Dugaan adanya perlindungan dari aparat terhadap aktivitas tambang ilegal mencuat sejak awal November lalu. Saat itu, sejumlah organisasi masyarakat sipil mengadakan diskusi bertajuk 'Persekongkolan Geng Tambang di Polisi dengan Oligarki Tambang.'
Dalam diskusi itulah pertama kalinya video pengakuan Ismail Bolong diputar. Akan tetapi pemutaran video itu sempat mengalami pembajakan dari pihak yang tak diketahui.
Dalam video yang kemudian viral di dunia maya itu, Ismail mengakui memberikan uang bernilai miliaran rupiah kepada sejumlah petinggi Polri. Diantaranya adalah Kabareskrim Komjen Agus Andrianto.
Belakangan, Ismail Bolong membantah keterangan dalam video itu. Dia menyatakan video itu dibuat saat dirinya diperiksa oleh Dvisi Profesi dan Pengamanan (Propam) Polri. Dia mengaku dipaksa membaca teks yang sudah dipersiapkan sebelumnya oleh seorang perwira.
Dokumen LHP Divpropam sebut aliran dana ke perwira Polri
Tak lama setelah video itu viral, muncul dua dokumen laporan hasil penyelidikan yang dikeluarkan oleh Divisi Profesi dan Pengamanan Polri. Dua dokumen itu ditandatangani oleh mantan Kepala Biro Pengamanan Internal Polri, Brigjen Hendra Kurniawan, dan mantan Kepala Divisi Profesi dan Pengamanan Polri, Irjen Ferdy Sambo. Keduanya kini menjadi terdakwa dalam kasus pembunuhan Brigadir Nofriansyah Yosua Hutabarat.
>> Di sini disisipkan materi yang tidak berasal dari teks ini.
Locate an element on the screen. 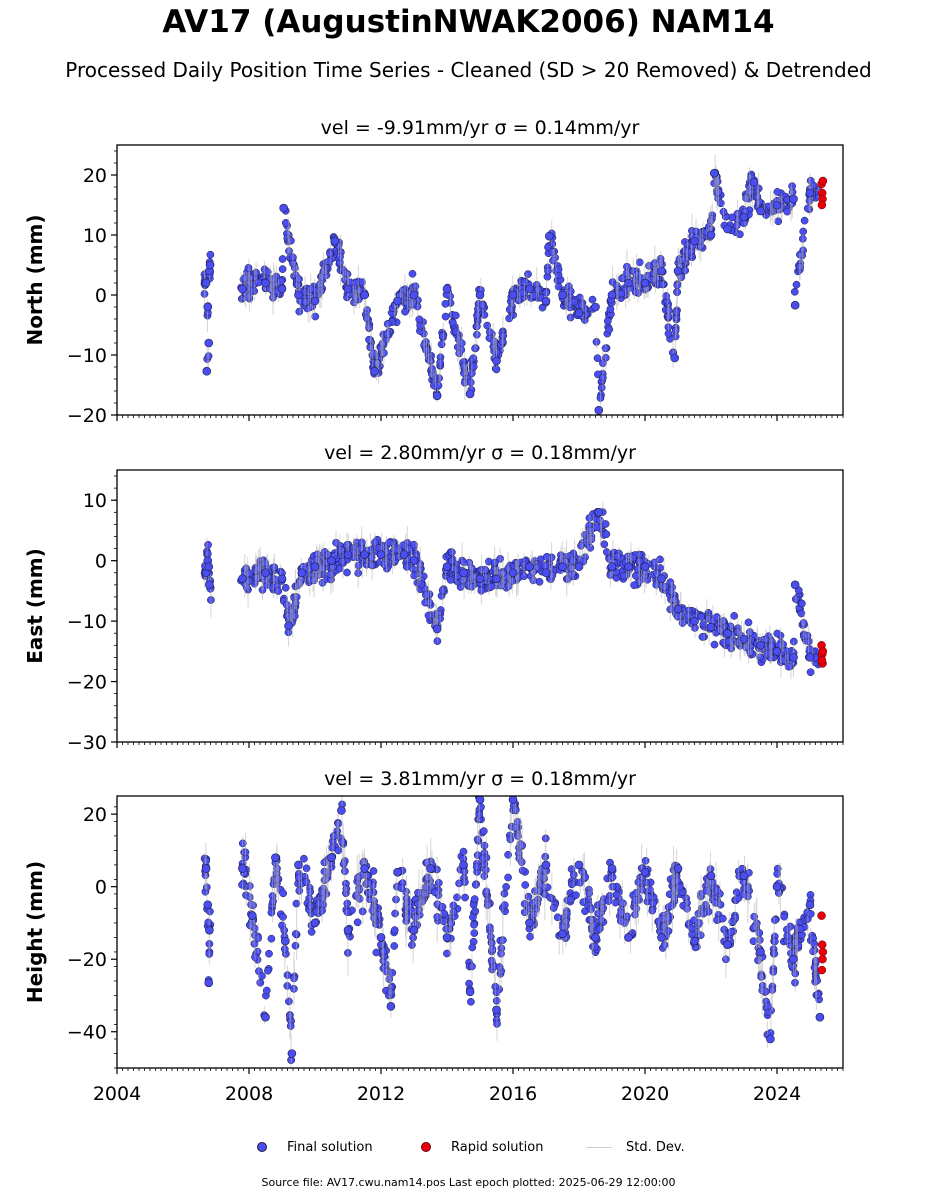 Image resolution: width=937 pixels, height=1200 pixels. panel-title: vel = 3.81mm/yr σ = 0.18mm/yr is located at coordinates (480, 779).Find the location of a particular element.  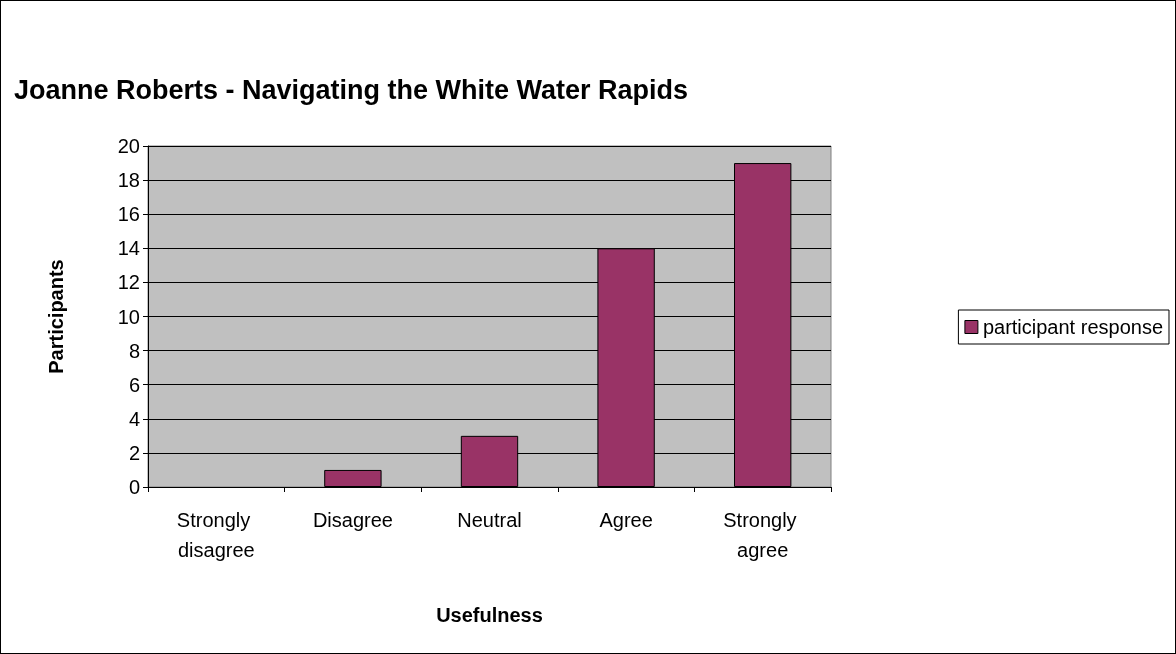

x-tick-label: Strongly disagree is located at coordinates (216, 535).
Dalam laporan tersebut, Sambo cs menyebut telah menemukan bukti yang kuat terkait adanya pembiaran aktivitas tambang ilegal yang dilakukan oleh Ismail Bolong. Sambo juga memperinci aliran dana kepada sejumlah perwira tersebut.
Hendra Kurniawan membantah adanya tekanan dalam pemeriksaan terhadap Ismail Bolong. Melalui pengacaranya, Henry Yosodiningrat, dia menyatakan video itu dibuat untuk menguatkan tudingan adanya keterlibatan sejumlah perwira dan anggota Polri lainnya.
Kabareskrim Komjen Agus Andrianto pun membantah menerima aliran dana Ismail Bolong seperti tertuang dalam dokumen yang ditandatangani Sambo dan Hendra. Dia justru balik menuding Sambo dan Hendra menerima uang dari Ismail karena tak langsung menangkapnya.